* **TASK TO COMPLETE**
In the lines below, find the one that contains "Digital Library (454, 198)" and write it out exactly, along with every line that follows it.

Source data
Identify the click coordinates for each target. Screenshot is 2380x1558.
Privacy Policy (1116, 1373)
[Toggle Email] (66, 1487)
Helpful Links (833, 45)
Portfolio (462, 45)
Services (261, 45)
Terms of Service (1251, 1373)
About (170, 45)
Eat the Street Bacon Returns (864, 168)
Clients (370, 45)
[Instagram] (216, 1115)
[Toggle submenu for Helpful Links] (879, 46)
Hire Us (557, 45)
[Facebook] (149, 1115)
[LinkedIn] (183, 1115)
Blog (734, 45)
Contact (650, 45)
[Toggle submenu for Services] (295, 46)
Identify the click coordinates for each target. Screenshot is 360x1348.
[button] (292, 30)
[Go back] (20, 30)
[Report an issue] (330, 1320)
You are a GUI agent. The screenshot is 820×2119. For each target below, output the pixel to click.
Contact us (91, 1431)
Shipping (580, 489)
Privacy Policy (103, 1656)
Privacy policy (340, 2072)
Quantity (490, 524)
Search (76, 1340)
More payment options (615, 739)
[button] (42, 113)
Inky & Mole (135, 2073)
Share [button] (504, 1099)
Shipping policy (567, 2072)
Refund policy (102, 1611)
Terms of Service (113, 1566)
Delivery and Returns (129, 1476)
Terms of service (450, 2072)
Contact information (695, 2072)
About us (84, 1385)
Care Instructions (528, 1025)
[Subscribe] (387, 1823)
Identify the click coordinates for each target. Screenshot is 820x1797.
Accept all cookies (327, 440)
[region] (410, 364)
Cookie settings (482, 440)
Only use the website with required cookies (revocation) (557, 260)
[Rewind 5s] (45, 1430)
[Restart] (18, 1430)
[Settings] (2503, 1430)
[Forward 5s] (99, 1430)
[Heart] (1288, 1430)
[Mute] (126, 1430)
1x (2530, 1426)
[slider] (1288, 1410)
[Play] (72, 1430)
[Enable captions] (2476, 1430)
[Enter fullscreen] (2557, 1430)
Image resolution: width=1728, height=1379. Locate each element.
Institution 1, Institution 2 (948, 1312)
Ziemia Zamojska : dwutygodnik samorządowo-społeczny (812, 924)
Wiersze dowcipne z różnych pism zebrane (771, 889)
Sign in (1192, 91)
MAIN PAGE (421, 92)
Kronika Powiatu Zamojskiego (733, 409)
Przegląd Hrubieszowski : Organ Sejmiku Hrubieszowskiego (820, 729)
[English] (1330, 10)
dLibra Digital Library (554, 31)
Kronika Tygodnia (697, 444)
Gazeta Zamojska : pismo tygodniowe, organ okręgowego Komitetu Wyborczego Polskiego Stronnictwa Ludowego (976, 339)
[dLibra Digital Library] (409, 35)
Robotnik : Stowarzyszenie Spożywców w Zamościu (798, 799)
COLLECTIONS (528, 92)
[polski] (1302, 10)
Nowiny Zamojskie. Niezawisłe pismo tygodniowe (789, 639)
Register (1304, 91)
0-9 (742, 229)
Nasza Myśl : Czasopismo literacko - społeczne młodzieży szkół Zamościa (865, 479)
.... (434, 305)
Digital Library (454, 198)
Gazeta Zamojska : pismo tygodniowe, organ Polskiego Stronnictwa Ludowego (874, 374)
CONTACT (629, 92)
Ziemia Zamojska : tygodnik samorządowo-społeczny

* **TASK SOLUTION**
Digital Library (454, 198)
Gazeta Zamojska : pismo tygodniowe, organ Polskiego Stronnictwa Ludowego (874, 374)
CONTACT (629, 92)
Ziemia Zamojska : tygodnik samorządowo-społeczny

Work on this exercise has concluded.